There is a new way to monitor deeply buried nuclear waste: University of Bristol researchers have developed a “battery” that uses a magnetic spring to create the necessary power to send a message from a repository to the outside world 100 years on; Doug Parr, chief scientist at Greenpeace in the United Kingdom, is unimpressed. “Spent fuel remains hazardous for 240,000 years. It’s good to see there’s a possibility of monitoring for the first 100 years — that just leaves the other 99.96% of the time to worry about”

New battery to monitor buried nuclear waste // Source: treehugger.com

Dealing with radioactive waste is a pressing problem, and if deeply buried repositories are ever built to store it we will need to know what is going on inside them many years after they are sealed. So, with funding from the U.K. nuclear industry, engineers at the University of Bristol have come up with an answer: a “battery” that uses a magnetic spring to create the necessary power to send a message from a repository to the outside world 100 years on.

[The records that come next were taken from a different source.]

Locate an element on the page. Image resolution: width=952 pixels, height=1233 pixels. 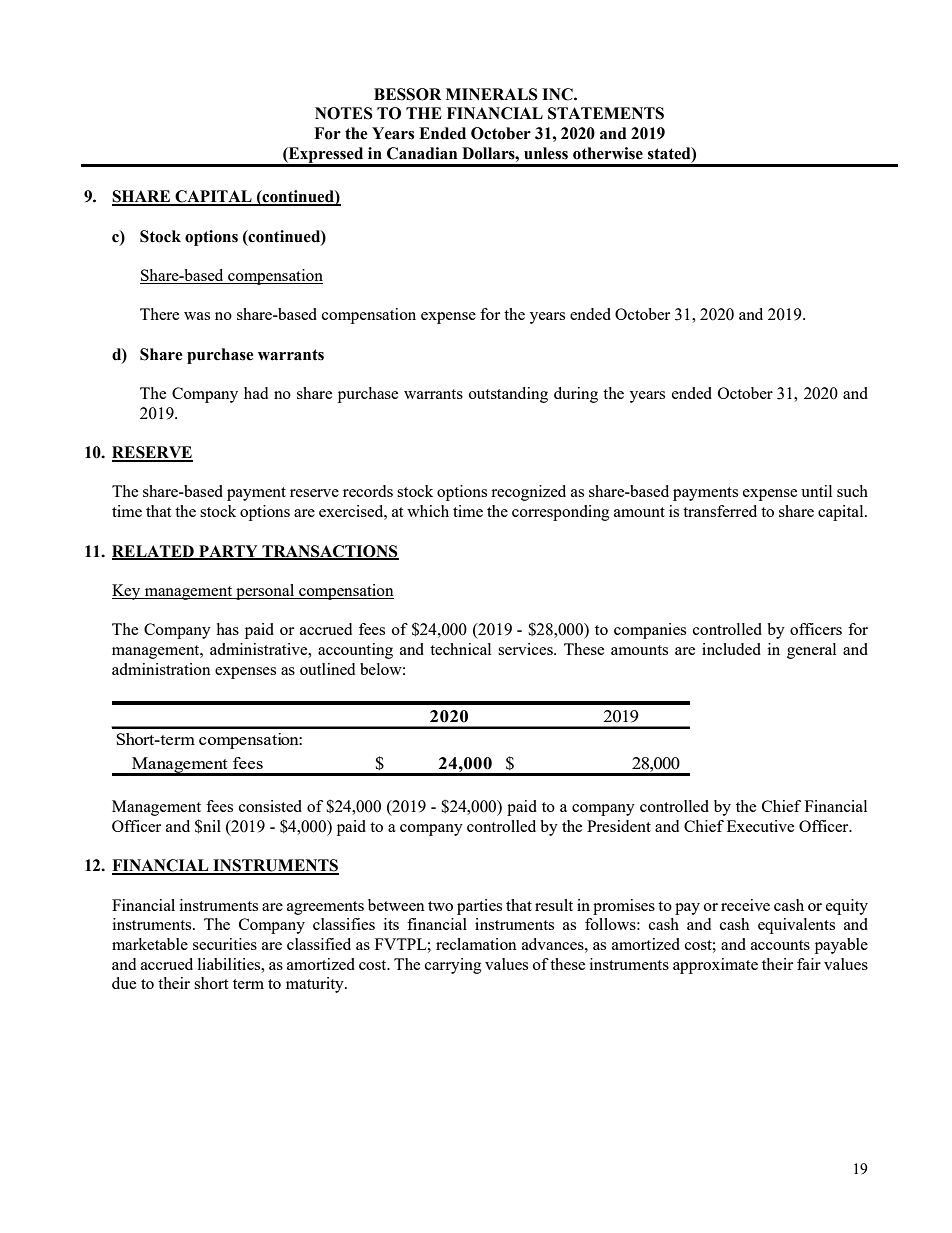
was is located at coordinates (197, 316).
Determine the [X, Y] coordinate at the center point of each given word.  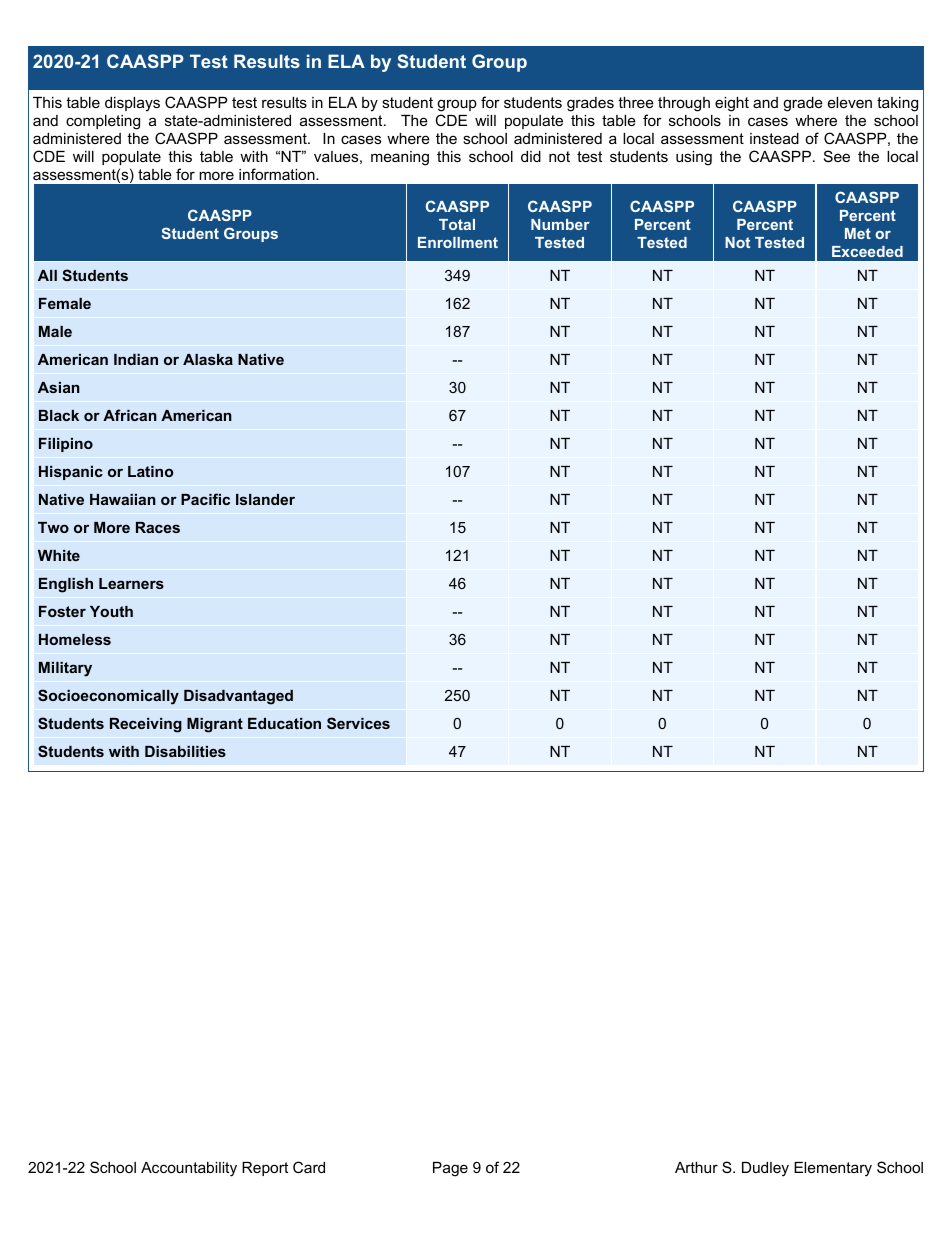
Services [358, 723]
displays [132, 104]
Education [284, 723]
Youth [111, 611]
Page [450, 1169]
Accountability [189, 1169]
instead [774, 138]
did [531, 156]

New Scientistreports that the device will be crucial because getting mains electricity into such sealed dumps will not be allowed — the wiring channels might let flood water in, or radioactive matter out. A chemical battery would be flat long before the first century is up.

The novel power source comprises a 15-centimeter-long carbon-fiber rod which has a powerful neodymium magnet at each end. A third, doughnut-shaped magnet is free to move along the rod, which is surrounded by a copper coil. To “set” the battery, the mobile magnet is forced against one of the fixed magnets, whose poles are arranged to repel each other, and locked into place with a latch that can be released by a timer. The magnet at the other end of the rod is also arranged to repel the mobile magnet.

After 100 years, a timer releases the latch — and the repelled mobile magnet springs quickly past the coil toward the distant magnet, which repels it, sending it back past the coil again. The magnet continues springing back and forth between the repelling magnets until it comes to rest. On each of the magnet’s trips past the coil, however, electromagnetic induction creates a small current in the coil, just enough to charge a bank of capacitors. That power is used to run checks on wireless temperature and radiation sensors via a radio signal - and to transmit the data out of the facility via an antenna.

Making a 100-year timer is a challenge. Peter Constantinou, on the Bristol team, says the latch could be triggered by a radio signal from outside — or an ultra-reliable clockwork mechanism could be developed.

This invention sounds like the sort of idea we need to look into,” says John Dalton of the U.K.’s Nuclear Decommissioning Authority. Doug Parr, chief scientist at Greenpeace in the United Kingdom, is unimpressed. “Spent fuel remains hazardous for 240,000 years. It’s good to see there’s a possibility of monitoring for the first 100 years — that just leaves the other 99.96% of the time to worry about.”